Impianti sportivi, verso l’accordo per il Cti

24 Febbraio 2016

ATRI. Il Comune di Atri rassicura le associazioni sportive che si servono del centro turistico integrato. Nei giorni scorsi c’è stato un incontro istituzionale con i rappresentanti di “Atri non si...

ATRI. Il Comune di Atri rassicura le associazioni sportive che si servono del centro turistico integrato. Nei giorni scorsi c’è stato un incontro istituzionale con i rappresentanti di “Atri non si Tocca”. In una nota il movimento cittadino commenta: « Con il Comune si è parlato delle problematiche ormai continue che riguardano lo sport cittadino ed in particolare delle associazioni che usufruiscono degli impianti del Cti, il centro turistico integrato. Dalla discussione con il sindaco si auspica a breve il raggiungimento di una composizione bonaria della causa civile che l’amministrazione ha con il gestore del Cti che tuteli completamente le associazioni sportive e che non intacchi le casse comunali». “Atri non si Tocca” aggiunge: «Siamo stati rassicurati anche sul PalaBargiglione sul quale il Comune interverrà ponendo fine alla situazione di degrado in cui si trova. A breve, dovrebbero partire i lavori di ristrutturazione anche del PalaAlessandrini».

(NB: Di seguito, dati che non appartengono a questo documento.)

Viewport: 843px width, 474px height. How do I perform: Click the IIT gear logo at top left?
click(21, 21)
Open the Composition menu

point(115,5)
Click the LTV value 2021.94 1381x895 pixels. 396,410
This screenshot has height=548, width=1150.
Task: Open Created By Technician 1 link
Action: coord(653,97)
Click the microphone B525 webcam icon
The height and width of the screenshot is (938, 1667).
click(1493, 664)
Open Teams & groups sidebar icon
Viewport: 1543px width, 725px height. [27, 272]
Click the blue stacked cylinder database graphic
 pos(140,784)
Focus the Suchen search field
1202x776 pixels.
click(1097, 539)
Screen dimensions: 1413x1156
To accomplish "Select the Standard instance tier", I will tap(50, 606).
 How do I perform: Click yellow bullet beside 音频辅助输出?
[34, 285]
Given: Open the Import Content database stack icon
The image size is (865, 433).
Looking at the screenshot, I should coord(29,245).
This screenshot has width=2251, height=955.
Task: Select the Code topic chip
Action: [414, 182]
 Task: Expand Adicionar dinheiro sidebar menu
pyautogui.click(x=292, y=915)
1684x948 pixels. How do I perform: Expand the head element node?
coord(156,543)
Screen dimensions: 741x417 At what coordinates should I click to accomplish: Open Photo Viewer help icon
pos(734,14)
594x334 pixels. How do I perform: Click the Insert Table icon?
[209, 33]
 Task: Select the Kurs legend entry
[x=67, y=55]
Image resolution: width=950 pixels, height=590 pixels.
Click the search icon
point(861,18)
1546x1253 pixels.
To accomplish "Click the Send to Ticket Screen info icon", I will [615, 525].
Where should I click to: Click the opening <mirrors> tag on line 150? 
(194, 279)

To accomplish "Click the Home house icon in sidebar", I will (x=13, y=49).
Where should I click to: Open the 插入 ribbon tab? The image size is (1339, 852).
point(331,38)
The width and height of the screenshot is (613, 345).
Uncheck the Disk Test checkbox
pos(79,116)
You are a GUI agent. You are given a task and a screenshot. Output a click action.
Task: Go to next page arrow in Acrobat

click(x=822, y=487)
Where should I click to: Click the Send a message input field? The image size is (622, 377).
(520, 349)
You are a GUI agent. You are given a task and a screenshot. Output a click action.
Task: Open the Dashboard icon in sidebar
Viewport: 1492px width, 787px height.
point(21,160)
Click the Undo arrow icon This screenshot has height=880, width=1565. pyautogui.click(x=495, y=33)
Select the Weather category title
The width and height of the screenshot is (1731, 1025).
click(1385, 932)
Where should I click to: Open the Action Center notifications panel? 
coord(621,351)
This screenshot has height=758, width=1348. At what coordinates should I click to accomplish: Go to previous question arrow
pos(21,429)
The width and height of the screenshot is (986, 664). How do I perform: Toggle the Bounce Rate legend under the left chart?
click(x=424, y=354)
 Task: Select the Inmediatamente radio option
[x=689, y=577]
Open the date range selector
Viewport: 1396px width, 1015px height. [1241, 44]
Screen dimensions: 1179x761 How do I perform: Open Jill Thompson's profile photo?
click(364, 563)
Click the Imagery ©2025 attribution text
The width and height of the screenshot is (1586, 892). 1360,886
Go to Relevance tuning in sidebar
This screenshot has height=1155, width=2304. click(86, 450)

Dalla prossima stagione sportiva le associazioni potranno scegliere se fruire di impianti pubblici o optare per la struttura privata con costi a loro carico. Per le poche associazioni che non potranno usufruire di impianti pubblici è emersa la disponibilità del Comune a sostenerle nel far fronte ai costi. Sulla questione nei giorni scorsi era intervenuto il Pd locale con una nota a firma di Alfonso Prosperi: «sul Cti è emerso il malcontento delle associazioni sportive. Il problema è scaturito dalla delibera che prevedeva una clausola del tutto illegittima e fronte di possibile danno erariale. Come gruppo consiliare Pd riproponiamo la costituzione di una commissione per verificare che non si aggravi ancora di più la situazione, prima che vengano fatti altri errori. Occorre una verifica amministrativa e tecnica».